[Excerpts from a dataset]
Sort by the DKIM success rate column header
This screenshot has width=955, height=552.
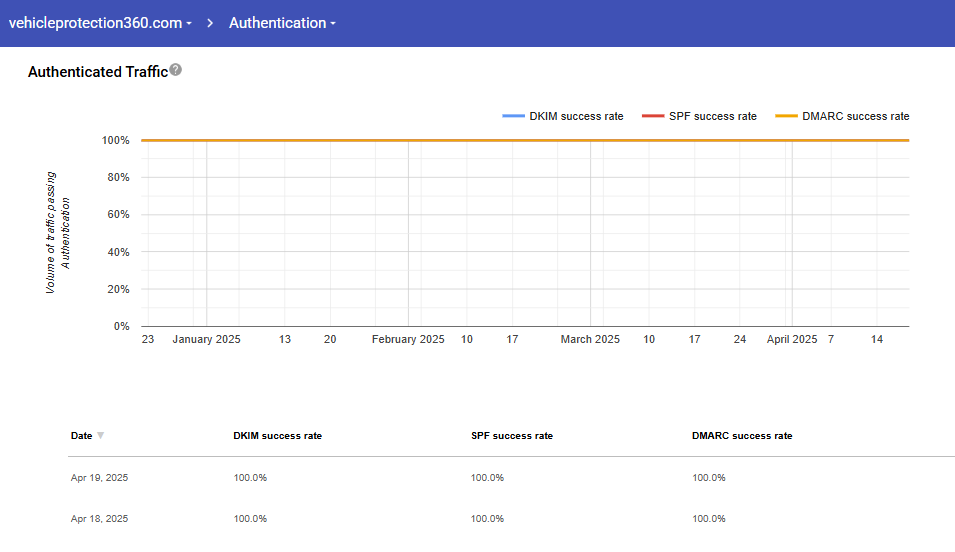pyautogui.click(x=277, y=436)
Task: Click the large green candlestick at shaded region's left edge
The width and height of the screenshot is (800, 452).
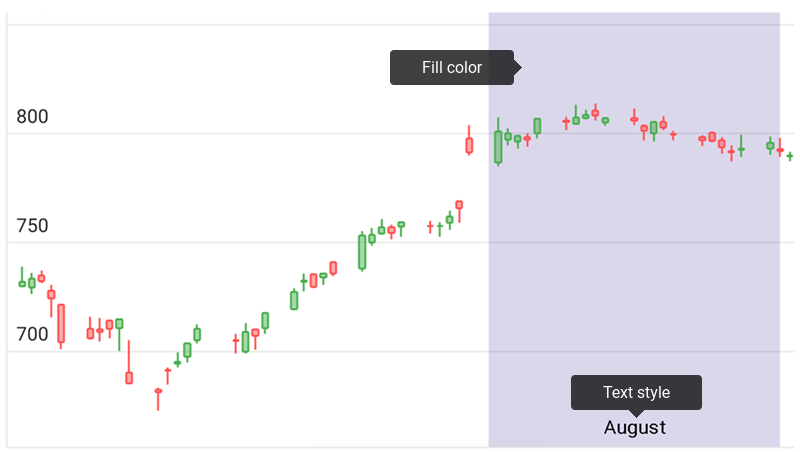Action: [x=498, y=147]
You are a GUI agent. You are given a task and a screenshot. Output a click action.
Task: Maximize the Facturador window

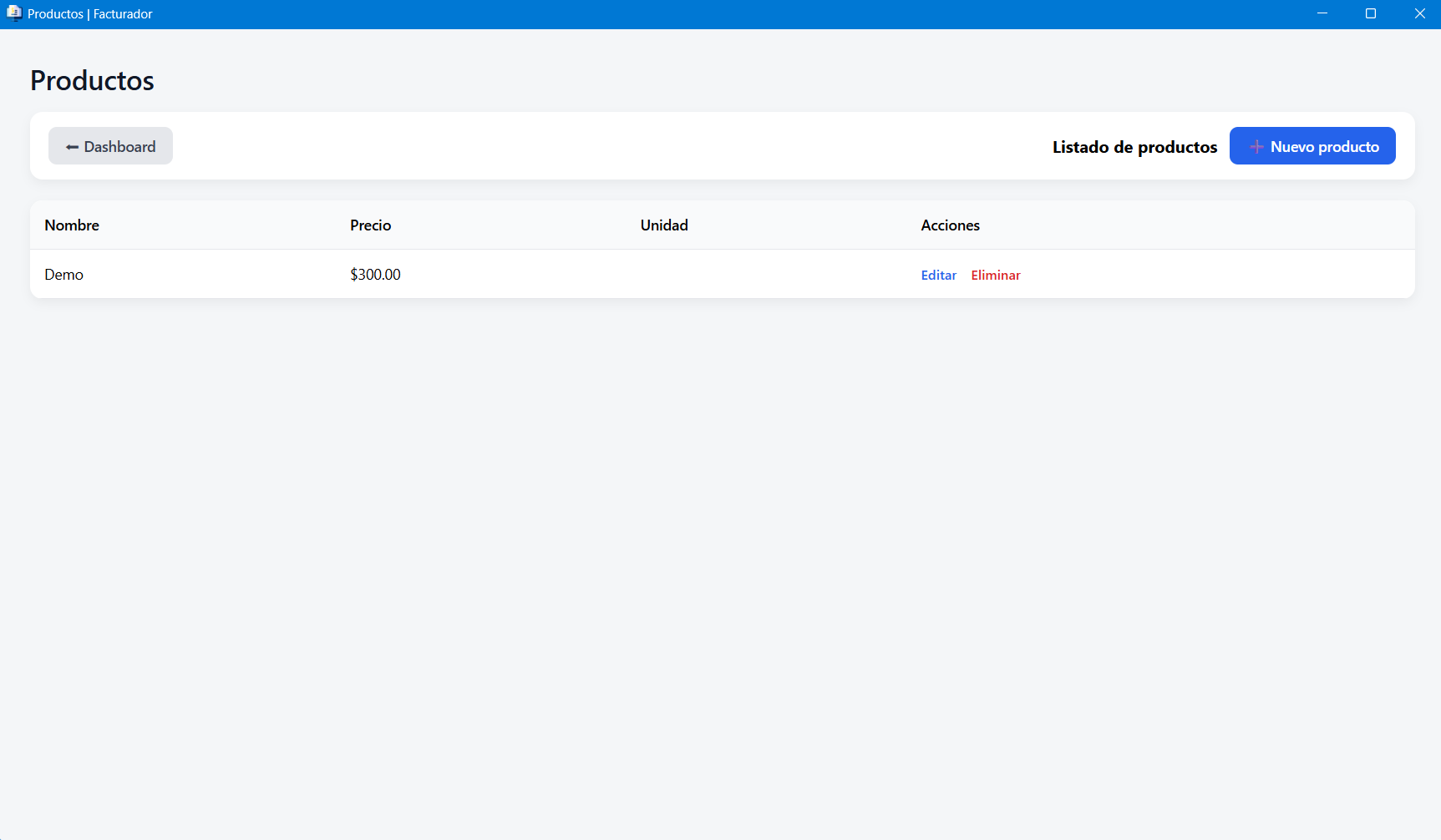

Work instructions:
Every line from the one containing "This screenshot has width=955, height=552." to the final line of the records should be duplicated exactly; no picture is to be copied.

Task result:
This screenshot has width=955, height=552.
pyautogui.click(x=277, y=436)
Task: Click the large green candlestick at shaded region's left edge
The width and height of the screenshot is (800, 452).
Action: [x=498, y=147]
You are a GUI agent. You are given a task and a screenshot. Output a click action.
Task: Maximize the Facturador window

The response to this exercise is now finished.